Registration Dossier

Administrative data

Endpoint:
acute toxicity: oral
Type of information:
experimental study
Adequacy of study:
key study
Study period:
1973
Reliability:
2 (reliable with restrictions)
Rationale for reliability incl. deficiencies:
comparable to guideline study with acceptable restrictions
Remarks:
Pre-OECD, pre-GLP study, somewhat similar to OECD 401, without detailed documentation, result acceptable for assessment.

Data source

Reference
Reference Type:
study report
Title:
Unnamed
Year:
1973
Report Date:
1973

Materials and methods

Test guideline
Qualifier:
equivalent or similar to
Guideline:
OECD Guideline 401 (Acute Oral Toxicity)
Deviations:
not specified
Remarks:
Pre-OECD study, performed somewhat similar to OECD TG 401, reported without detailed documentation.
GLP compliance:
no
Remarks:
pre-GLP study
Limit test:
yes

Test material

Reference
Name:
Unnamed
Type:
Constituent
Test material form:
solid: crystalline

Test animals

Species:
rat
Strain:
not specified
Sex:
not specified
Details on test animals and environmental conditions:
Not specified

Administration / exposure

Route of administration:
oral: unspecified
Doses:
5000 mg/kg bw
No. of animals per sex per dose:
10 animals per dose
Control animals:
no
Details on study design:
- Duration of observation period: 14 days
- Frequency of observations: daily
No further experimental details provided in the report.

Results and discussion

Effect levels
Key result
Sex:
not specified
Dose descriptor:
LD50
Effect level:
> 5 000 mg/kg bw
Based on:
test mat.
Mortality:
Four of ten animals died, deaths were observed on day 2, 4, 6 and 7.
Clinical signs:
Enteritis and pneumonia

Applicant's summary and conclusion

Interpretation of results:
other: not classified: criteria not met
Remarks:
according to EU CLP Regulation (EC) No. 1272/2008 and its amendments.
Conclusions:
The key acute oral toxicity test (Denine, 1973) presented in this study record showed an LD50 of >5000 mg/kg bw.
Based on this key study and additional available studies presented in the Endpoint Summary, all presenting LD50's > 2000 mg/kg bw, the substance does not need to be classified for acute oral toxicity according to EU CLP Regulation (EC) No. 1272/2008 and its amendments.

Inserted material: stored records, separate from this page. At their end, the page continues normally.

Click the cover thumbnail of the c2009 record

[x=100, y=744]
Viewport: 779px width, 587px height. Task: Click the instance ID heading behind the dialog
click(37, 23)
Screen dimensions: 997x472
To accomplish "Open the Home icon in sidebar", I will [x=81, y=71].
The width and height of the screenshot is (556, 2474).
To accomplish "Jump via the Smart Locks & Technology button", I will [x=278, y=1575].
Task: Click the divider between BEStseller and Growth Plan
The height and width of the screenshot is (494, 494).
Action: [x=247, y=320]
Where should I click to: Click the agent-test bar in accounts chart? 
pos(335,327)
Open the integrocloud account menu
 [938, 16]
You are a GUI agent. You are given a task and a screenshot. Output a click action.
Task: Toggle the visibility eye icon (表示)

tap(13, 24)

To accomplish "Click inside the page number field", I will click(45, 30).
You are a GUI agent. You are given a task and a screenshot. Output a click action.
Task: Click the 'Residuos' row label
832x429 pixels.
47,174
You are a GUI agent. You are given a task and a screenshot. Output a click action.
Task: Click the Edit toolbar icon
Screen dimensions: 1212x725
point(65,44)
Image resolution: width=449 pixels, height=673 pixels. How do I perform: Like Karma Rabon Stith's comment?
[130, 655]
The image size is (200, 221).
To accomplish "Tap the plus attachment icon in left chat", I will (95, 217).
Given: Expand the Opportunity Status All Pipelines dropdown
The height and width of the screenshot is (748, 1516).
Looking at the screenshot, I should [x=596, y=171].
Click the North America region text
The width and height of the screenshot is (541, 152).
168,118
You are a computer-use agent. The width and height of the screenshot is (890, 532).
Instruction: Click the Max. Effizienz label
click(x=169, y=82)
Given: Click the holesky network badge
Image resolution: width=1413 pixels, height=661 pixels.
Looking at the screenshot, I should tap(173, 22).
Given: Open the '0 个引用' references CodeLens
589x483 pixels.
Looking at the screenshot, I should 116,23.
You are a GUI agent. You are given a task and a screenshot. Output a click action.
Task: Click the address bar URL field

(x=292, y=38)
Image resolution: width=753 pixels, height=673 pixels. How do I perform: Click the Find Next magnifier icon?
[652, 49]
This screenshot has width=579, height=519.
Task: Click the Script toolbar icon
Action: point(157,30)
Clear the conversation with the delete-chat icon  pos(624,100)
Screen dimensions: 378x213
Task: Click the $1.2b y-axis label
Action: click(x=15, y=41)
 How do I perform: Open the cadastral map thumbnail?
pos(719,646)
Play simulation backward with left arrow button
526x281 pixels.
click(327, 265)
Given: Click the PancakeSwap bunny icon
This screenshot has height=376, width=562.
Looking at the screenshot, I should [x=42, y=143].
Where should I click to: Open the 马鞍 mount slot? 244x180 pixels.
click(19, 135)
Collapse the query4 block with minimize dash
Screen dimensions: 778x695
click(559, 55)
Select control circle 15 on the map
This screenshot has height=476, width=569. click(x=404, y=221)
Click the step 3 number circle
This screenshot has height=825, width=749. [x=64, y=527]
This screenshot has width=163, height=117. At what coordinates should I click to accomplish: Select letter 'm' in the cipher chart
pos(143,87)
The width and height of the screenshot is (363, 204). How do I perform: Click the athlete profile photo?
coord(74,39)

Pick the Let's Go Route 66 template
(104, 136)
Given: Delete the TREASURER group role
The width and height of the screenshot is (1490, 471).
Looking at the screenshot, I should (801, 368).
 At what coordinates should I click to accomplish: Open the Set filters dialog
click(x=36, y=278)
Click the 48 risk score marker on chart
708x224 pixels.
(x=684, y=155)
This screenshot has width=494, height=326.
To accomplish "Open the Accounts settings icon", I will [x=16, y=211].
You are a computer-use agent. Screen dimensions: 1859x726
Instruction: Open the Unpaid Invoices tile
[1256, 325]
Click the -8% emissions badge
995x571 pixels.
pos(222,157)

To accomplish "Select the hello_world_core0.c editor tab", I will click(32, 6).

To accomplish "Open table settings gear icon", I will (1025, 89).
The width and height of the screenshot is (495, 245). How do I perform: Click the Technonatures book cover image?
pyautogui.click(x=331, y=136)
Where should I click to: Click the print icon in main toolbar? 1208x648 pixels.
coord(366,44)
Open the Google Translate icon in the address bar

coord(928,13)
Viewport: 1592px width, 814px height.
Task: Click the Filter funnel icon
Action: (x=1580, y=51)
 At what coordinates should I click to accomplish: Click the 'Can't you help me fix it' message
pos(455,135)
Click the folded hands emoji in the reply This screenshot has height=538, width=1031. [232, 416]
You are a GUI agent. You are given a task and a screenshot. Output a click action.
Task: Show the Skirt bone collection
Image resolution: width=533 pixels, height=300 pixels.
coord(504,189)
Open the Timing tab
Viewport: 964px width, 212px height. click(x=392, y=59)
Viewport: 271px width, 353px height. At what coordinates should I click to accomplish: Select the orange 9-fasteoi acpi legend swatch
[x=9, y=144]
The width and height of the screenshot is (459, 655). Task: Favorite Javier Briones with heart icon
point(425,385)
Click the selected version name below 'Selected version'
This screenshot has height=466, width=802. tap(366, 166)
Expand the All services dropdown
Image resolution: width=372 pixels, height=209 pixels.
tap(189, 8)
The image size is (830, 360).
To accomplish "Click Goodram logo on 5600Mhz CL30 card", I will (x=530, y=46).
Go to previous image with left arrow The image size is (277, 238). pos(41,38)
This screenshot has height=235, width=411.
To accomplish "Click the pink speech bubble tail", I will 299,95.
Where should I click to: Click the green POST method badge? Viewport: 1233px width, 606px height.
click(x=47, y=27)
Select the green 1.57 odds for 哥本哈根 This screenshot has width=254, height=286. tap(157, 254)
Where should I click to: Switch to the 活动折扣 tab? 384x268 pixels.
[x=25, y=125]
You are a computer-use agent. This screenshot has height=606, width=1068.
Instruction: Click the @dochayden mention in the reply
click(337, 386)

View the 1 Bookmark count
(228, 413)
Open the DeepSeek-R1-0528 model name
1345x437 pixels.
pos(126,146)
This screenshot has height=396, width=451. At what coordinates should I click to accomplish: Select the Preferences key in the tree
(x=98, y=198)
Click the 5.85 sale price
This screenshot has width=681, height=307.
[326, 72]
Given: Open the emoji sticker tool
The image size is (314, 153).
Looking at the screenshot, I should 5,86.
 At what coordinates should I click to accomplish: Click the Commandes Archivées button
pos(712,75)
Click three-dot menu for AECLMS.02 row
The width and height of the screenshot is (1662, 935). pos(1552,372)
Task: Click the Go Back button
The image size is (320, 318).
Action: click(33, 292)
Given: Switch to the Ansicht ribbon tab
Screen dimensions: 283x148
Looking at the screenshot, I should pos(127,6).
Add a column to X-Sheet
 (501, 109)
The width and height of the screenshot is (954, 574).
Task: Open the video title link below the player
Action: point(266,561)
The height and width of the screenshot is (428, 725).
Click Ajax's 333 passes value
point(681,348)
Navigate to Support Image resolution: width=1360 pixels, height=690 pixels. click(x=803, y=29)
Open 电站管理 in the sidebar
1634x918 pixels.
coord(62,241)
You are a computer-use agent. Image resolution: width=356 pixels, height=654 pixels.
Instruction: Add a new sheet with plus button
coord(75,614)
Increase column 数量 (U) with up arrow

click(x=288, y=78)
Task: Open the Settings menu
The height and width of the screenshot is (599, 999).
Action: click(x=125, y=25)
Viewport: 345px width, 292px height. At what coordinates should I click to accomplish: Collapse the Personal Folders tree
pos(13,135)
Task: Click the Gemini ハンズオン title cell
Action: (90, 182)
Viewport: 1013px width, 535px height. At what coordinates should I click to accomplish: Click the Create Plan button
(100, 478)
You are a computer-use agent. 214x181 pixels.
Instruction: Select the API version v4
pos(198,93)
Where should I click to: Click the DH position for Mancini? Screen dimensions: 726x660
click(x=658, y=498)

However, note that classification is warranted for GHS based on the additional available study from Avon (1977) presenting a LD50 of 3690 mg/kg bw, resulting in acute oral toxicity hazard Category 5 classification.
Executive summary:

Acute oral toxicity was assessed in a pre-OECD, pre-GLP study in which 10 rats were administered the substance at a dose level of 5000 mg/kg bw. Four of ten animals died, deaths were observed on day 2, 4, 6 and 7. Clinical signs included enteritis and pneumonia. The acute oral LD50 for the substance in rats was determined to be greater than 5000 mg/kg bw.